From fb22aa74b9fb68afc4aecb107442965cdab0394a Mon Sep 17 00:00:00 2001
From: Yin Li <liyin@xiaomi.com>
Date: Wed, 6 Dec 2017 22:19:38 +0800
Subject: [PATCH] Mace GPU memory sharing optimization

---
 mace/core/operator.h                  |   9 ++-
 mace/core/tensor.h                    |  27 +++++--
 mace/core/workspace.cc                |  30 +++++++-
 mace/core/workspace.h                 |   8 +-
 mace/examples/mace_run.cc             |   3 +
 mace/proto/mace.proto                 |   3 +
 mace/python/tools/BUILD               |   9 +++
 mace/python/tools/memory_optimizer.py | 102 ++++++++++++++++++++++++++
 tools/validate_gcn.sh                 |  17 +++--
 9 files changed, 193 insertions(+), 15 deletions(-)

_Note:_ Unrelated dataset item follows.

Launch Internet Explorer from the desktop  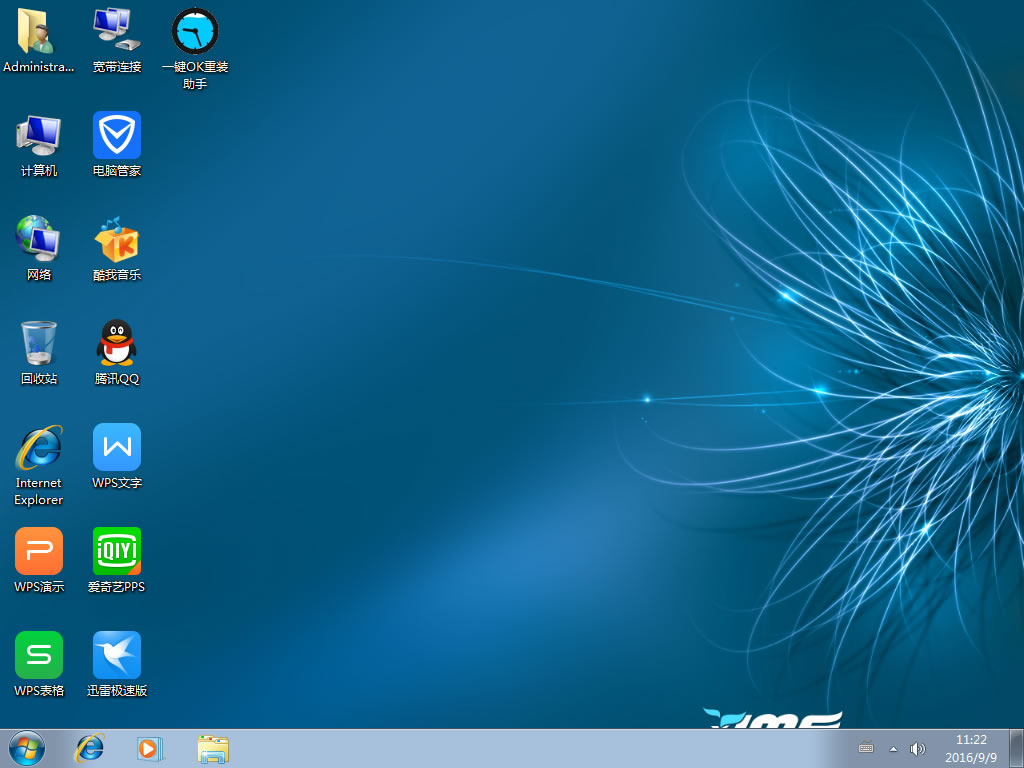(38, 448)
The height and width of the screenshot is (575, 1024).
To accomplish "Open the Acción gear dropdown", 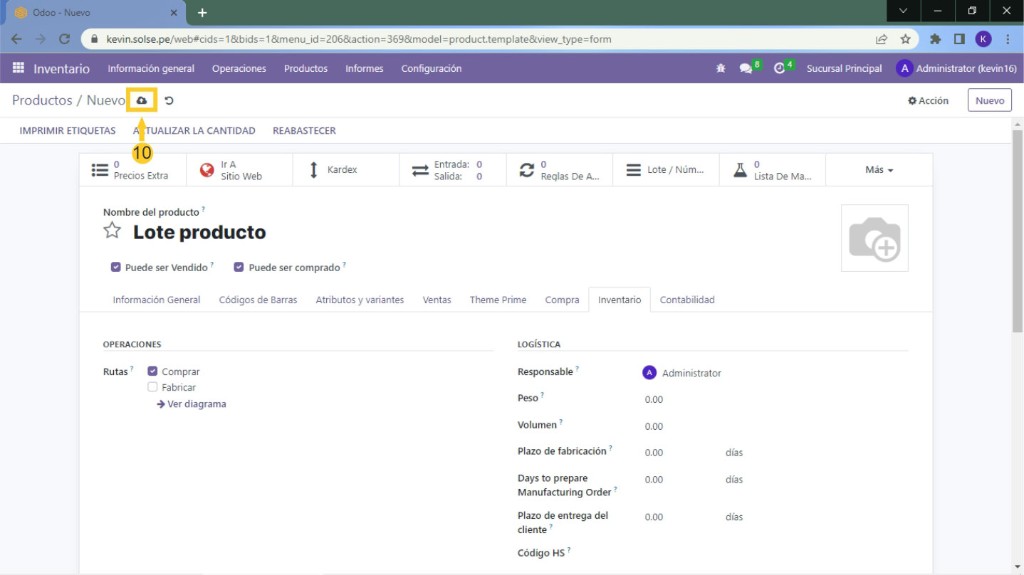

 create mode 100644 mace/python/tools/memory_optimizer.py
diff --git a/mace/core/operator.h b/mace/core/operator.h
index 137a2e1a..4cd52fb3 100644
--- a/mace/core/operator.h
+++ b/mace/core/operator.h
@@ -91,8 +91,13 @@ class Operator : public OperatorBase {
     }
 
     for (const string &output_str : operator_def.output()) {
-      outputs_.push_back(MACE_CHECK_NOTNULL(ws->CreateTensor(
-          output_str, GetDeviceAllocator(D), DataTypeToEnum<T>::v())));
+      if (ws->HasTensor(output_str)) {
+        Tensor *found_tensor = ws->GetTensor(output_str);
+        outputs_.push_back(ws->GetTensor(output_str));
+      } else {
+        outputs_.push_back(MACE_CHECK_NOTNULL(ws->CreateTensor(
+            output_str, GetDeviceAllocator(D), DataTypeToEnum<T>::v())));
+      }
     }
   }
   virtual bool Run() override = 0;
diff --git a/mace/core/tensor.h b/mace/core/tensor.h
index 2af45d6c..94f95228 100644
--- a/mace/core/tensor.h
+++ b/mace/core/tensor.h
@@ -199,14 +199,20 @@ class Tensor {
       size_ = size;
       MACE_CHECK(data_ == nullptr, "Buffer must be unmapped before resize");
 
-      if (is_image_) {
-        alloc_->DeleteImage(buffer_);
-      } else {
+      if (is_image_ && !image_shape_.empty()) {
+        MACE_ASSERT(image_shape_.size() == 2
+                        && image_shape_[0] >= image_shape[0]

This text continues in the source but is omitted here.